Expanding upon each section of the data analysis, Edward explained in more detail how t-distributed stochastic neighbour embedding (t-SNE) plots were constructed and the density of points on the graph were used to delineate taxonomic bins in a reference-independent fashion. Then, using Kaiju, each taxonomic bin was filtered for cellular DNA “noise” and then screened for unique properties of phage genomes to determine which could be used for correction and draft genome construction. Edward said that initially they were having difficulty assembling the reads from each bin, but then upon examining the read length distribution he proposed that this may be due to the fact that whole viral genomes were captured in single reads. The next task was to convince himself this was true. In order to do this, read length distributions of each bin were compared with the overall distribution of sequence lengths in the sample, suggested that, indeed, whole viral genomes were covered in single reads. Furthermore, using pairwise comparisons of average nucleotide identity within each bin, Edward showed that many contained single viral genomes while others contained multiple, closely related viral genomes. In the case of the former, one read was picked and polished using the rest of the reads within the cluster, while in the latter, reads from each average nucleotide sub-cluster were chosen as references and polished.

In order to validate these draft viral genomes, a number of checks were performed. A program called Virsorter was used to determine how many of the reads within each cluster were predicted to be of viral origin and this resulted in 100 % concordance. Furthermore, 95 % of the polished reads had 200 – 2000 bp direct terminal repeats, a feature very common in viral genomes. Pulse field gel electrophoresis of known oceanic phages were compared with the read length distributions of the suspected phage bins and the polished read lengths matched closely suggesting that whole viral genomes had actually been caught in single nanopore reads. Next homology between the polished reads and a number of environmental viral genome databases was calculated, showing that the majority of proposed genomes had significant homology known marine viral genomes. However, Edward pointed out that a number of novel viral genomes were detected in just these three samples and, although homology with known viral genomes was low, they had many of the characteristics of a complete phage genome.

Discussing the results of the depth study Edward showed that as depth increased, the proportion of phage genomes of unknown origins increased, but many at the 15M depth were reasonably well characterised taxonomically. Furthermore, many of the marker genes expected to be seen in viral populations could be detected in these draft genomes.

Edward then showed some short-read phage data and how these populations change across time and depth.

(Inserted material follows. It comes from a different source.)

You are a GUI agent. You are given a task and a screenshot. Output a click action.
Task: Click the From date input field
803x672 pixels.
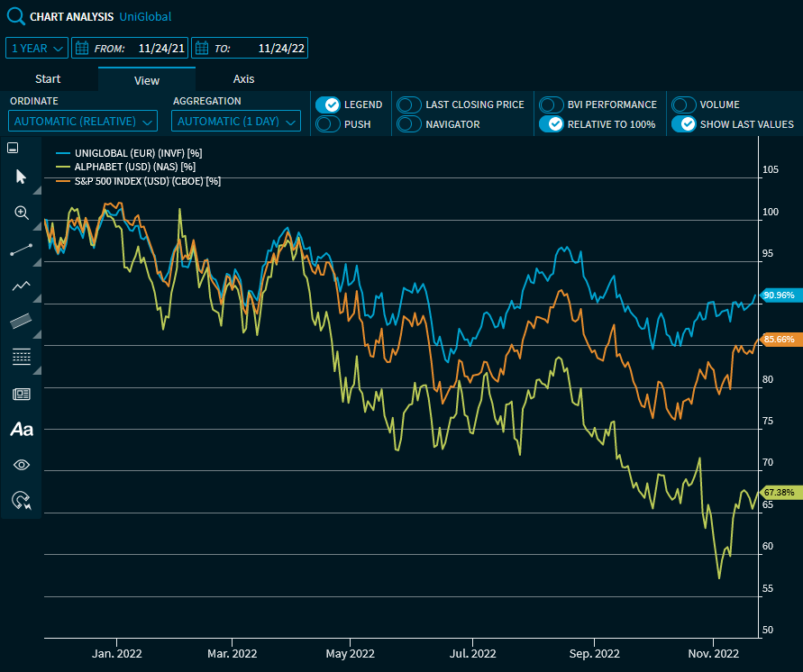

This highlighted both dynamic and predictable patterns of ocean phage communities with some taxa appearing and disappearing sporadically while ecological patterns in others were relatively predictable.  Finishing this section Edward compared short read sequencing with nanopore sequencing on the exact same samples and showed that nanopore reads appear to recover rare phage types very efficiently.

In his closing remarks, Ed said that nanopore sequencing of viral metagenomic samples required no assembly, with many reads spanning whole viral genomes. In addition, nanopore sequencing efficiently recovers whole virus sequences from complex environmental samples and, compared with standard short read assembly methods, novel viral types seem to be recovered using a nanopore-based approach.